Jest członkiem wielu rad naukowych polskich oraz niemieckich instytucji nauki i kultury, w tym m.in. Germanisches National Museum w Norymberdze, Komitetu Nauk o Sztuce PAN, jak również przedstawicielem Polski w Comité International d'Histoire de l'Art (CIHA). Należy też do licznych stowarzyszeń i organizacji, m.in. Stowarzyszenia Historyków Sztuki oraz Polskiego Komitetu ICOMOS. Za monograficzną książkę „Pałac Staszica”, wydaną przez Instytut Sztuki Polskiej Akademii Nauk, otrzymała w 2023 r. nagrodę Klio, nazywaną „polskim Noblem dla historyków”.

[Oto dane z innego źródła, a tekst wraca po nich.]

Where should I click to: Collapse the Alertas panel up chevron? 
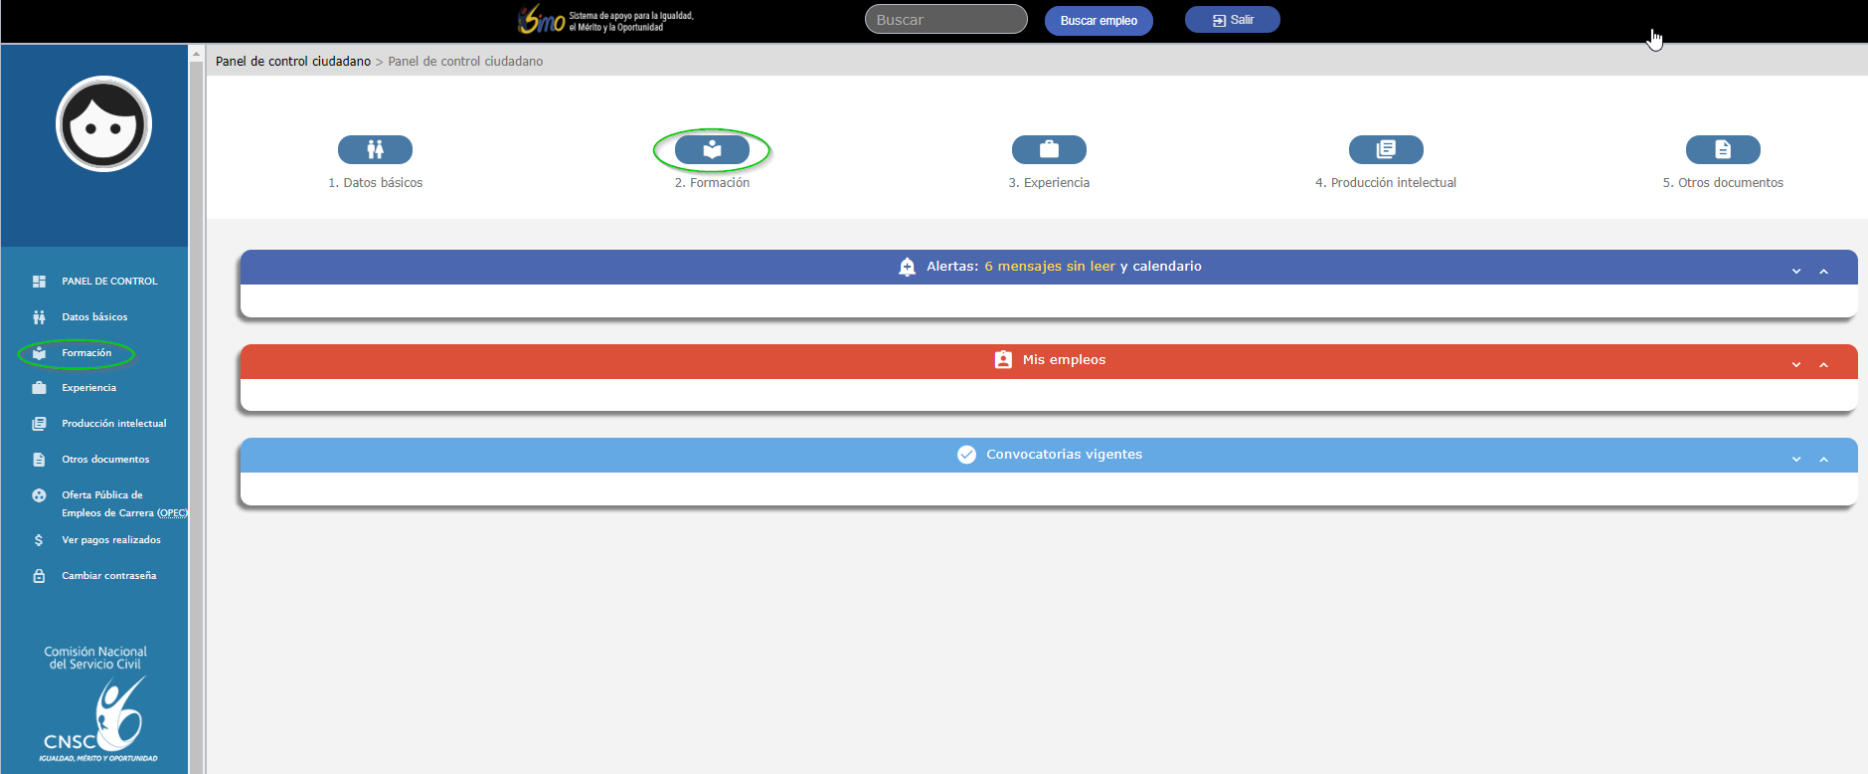tap(1824, 271)
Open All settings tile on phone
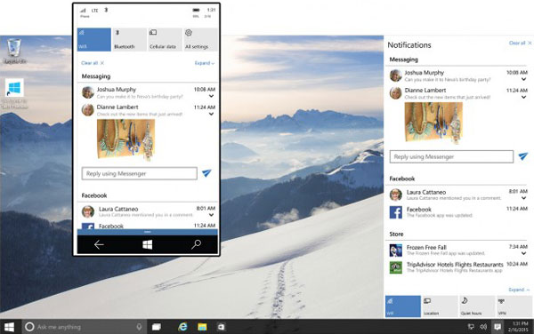Viewport: 534px width, 334px height. [200, 39]
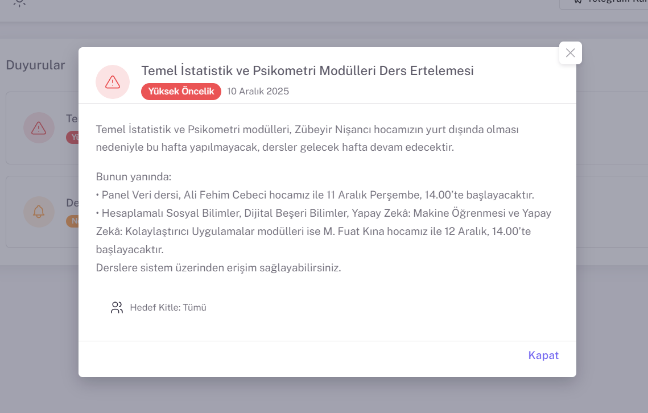Select the Duyurular section heading
Viewport: 648px width, 413px height.
coord(35,65)
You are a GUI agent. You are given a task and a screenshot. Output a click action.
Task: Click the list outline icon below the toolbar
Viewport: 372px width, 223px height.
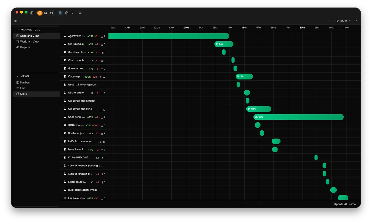[16, 21]
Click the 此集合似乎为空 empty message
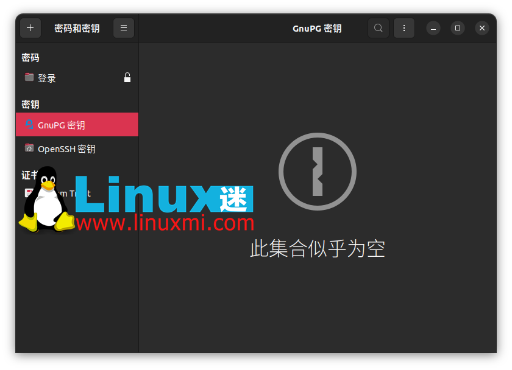This screenshot has height=370, width=512. pyautogui.click(x=318, y=249)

Nazwisko Omilanowskiej pojawiało się w kontekście Zamku już w grudniu 2015 r. - wtedy decyzją rady powierniczej Zamku Królewskiego w Warszawie została ona powołana na nowego dyrektora tej instytucji. Jednak ówczesny minister kultury i dziedzictwa narodowego Piotr Gliński nie zaakceptował tego wyboru. „Do prof. Małgorzaty Omilanowskiej nic osobiście nie mam, ale pełniła ona funkcję polityczną w poprzednim rządzie i w wyborach została negatywnie zweryfikowana” - powiedział wówczas Gliński. Szef MKiDN mianował wtedy na pełniącego obowiązki dyrektora Zamku dotychczasowego wicedyrektora Przemysława Mrozowskiego.
W czwartek na stronie resortu kultury przypomniano, że dotychczasowy dyrektor Zamku Królewskiego prof. dr hab. Wojciech Fałkowski został odwołany z dniem 11 września. „Powodem odwołania było naruszenie ustawy o organizowaniu i prowadzeniu działalności kulturalnej, w zakresie wydatkowania środków publicznych na zakup dzieł sztuki powyżej ich rynkowej wartości” - wyjaśniono.
Wróblewska wyjaśniła, że powodem wcześniejszego odwołania z funkcji dyrektora Zamku Królewskiego prof. Wojciecha Fałkowskiego była nieodpowiedzialna polityka zakupowa prowadzona przez niego w ciągu ostatnich lat. „Zakupy obejmowały lata 2018-2024, największe zostały zrobione podczas ostatnich czterech lat” - dodała. Poinformowała także, że Zamek Królewski wydał z budżetu państwa 88 mln zł. „Średnia zakupów dokonywana w tym czasie przez innych szefów instytucji to było ok. 20 mln zł, więc przepaść jest wielka” - dodała.
„Jeśli chodzi o wydatki na taką skalę, spodziewalibyśmy się jako społeczeństwo, jako urząd, jako instytucja nadzorująca bardzo dobrej strategii zakupów, polityki gromadzenia kolekcji" – powiedziała, wskazując, że "procedury są podstawą wydatkowania pieniędzy publicznych".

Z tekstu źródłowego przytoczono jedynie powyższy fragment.